Perhaps whether abstinence is a virtue or not is beyond the point, here at least. I certainly didn't mean to attach a value judgement to it. In my understanding, Buddhists (and Gandhi, and other such "mature" people - I'll come back to "mature" later on) practice abstinence as a matter of discipline; an act that is ultimately done in service to the collectivity. Victory over this strongest of urges leads to victories elsewhere. Control that, and you can control most things.

There is a fine line between this and repression, but it is an important one to see and to recognize. Repression implies an unconsciousness; you repress because you cannot, for whatever reason, face the thing head on. The Buddhist approach is categorically different, in its most ideal, because it is a form of crafting. You face the self head on, see it, and craft it. The difference is between consciousness and unconsciousness.

Buddhists craft themselves in service to the whole. If a Buddhists is repressing things, then he is not attaining the ideal laid out by Buddhe - nominally a Buddhist, yes; but I thought we were talking ideals!

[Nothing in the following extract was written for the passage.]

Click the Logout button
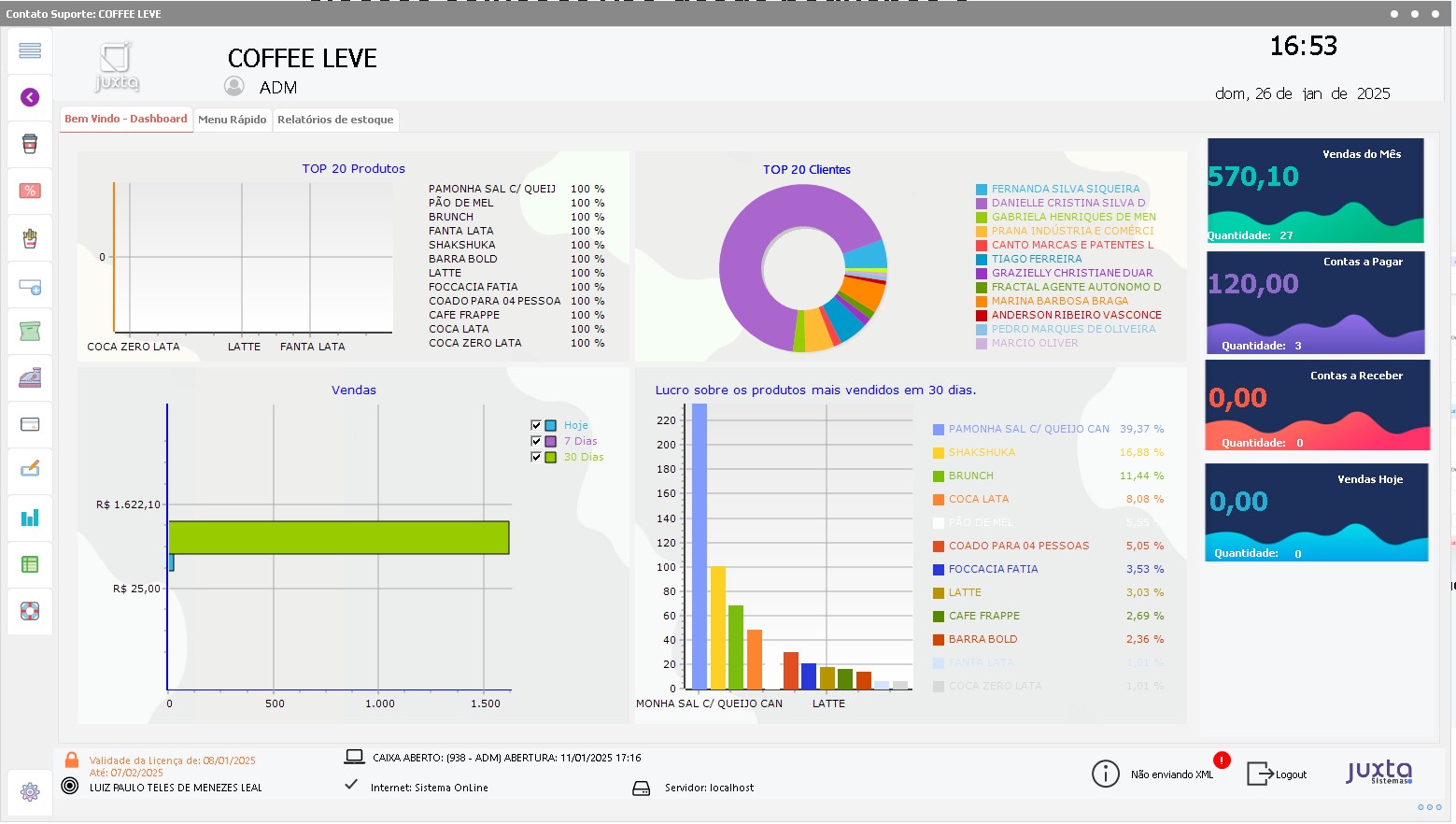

Abstinence, then, is not about the self - whether it is liberating or enlightening for the individual is beyond the point. It is about the whole. And this is where maturity comes into it; the "mature" individual is, in the way I use the word here, the one who is able to extend his borders to include the greatest number. To think and act, both in terms of the individual and the collectivity. That is what I mean by maturity, sorry about the lack of clarity.

Buddhists are always, in the last, turning out towards the world. They may seek to understand themselves, and astinence may or may not help in this; but at root, self-understanding is sought in the interests of the whole (ergo abstinence also, if thought of in this context).

If you don't have a problem with the idea of rapacious desire, then it seems an inconsistency to restrict it to the individual; especially if we are talking about the greater good. The heart of the socialist (a mature system if ever there was one) ideal is the self flourishing through the other; we find our happiness through the collectivity. What, then, would this ideal have to say about the confining of "rapacious desire" to the individual?

Please! Objectify me! Remind me I have a body! A good dance performance objectifies me, and I am grateful! Karate objectifies me! You need to explain your beef with objectification (sorry!)

Finally, the phrase "rapacious desire". I think this is misleading; or rather, it takes something quite natural and leads us to think of it in a certain way. What lies beneath rapacious desire? What is it really? A love of objects? The Will at its most apparent? It seems like it is something else; as if there is a flipside to it that we aren't seeing or discussing. An importance, a vital importance.

?

Jim Hamlyn said...

When I said that I have no problem with rapacious desire I hoped it would be understood that I consider it to be a singular instance of our many perfectly natural impulses such as hunger, thirst etc. The problem comes when social assumptions are developed, promoted or perpetuated as ideal ways to satisfy such impulses. Though I’m aware that, in a sense, I’m also promoting such an ideal too , just one that I believe to be more favourable to the greatest good for the greatest number.

“Please! Objectify me! Remind me I have a body! A good dance performance objectifies me, and I am grateful! Karate objectifies me! You need to explain your beef with objectification (sorry!)”

I think we might be in danger of going in circles here (though I like to dance!). I don’t believe people should be able to sell their bodies for others to abuse, which is to say that I don’t believe that people should be able to pay to abuse others. The examples you give do not fit this criterion. If someone went to karate but only engaged to the extent that they allowed themselves to be kicked and punched I think we would be remiss not to intervene. Similarly if someone went to karate simply to kick and punch people but not to participate in the exchange then once again I think there would be a need to step in.

In answer to your last question about what lies behind rapacious desire - I’d say Dawkin’s selfish gene.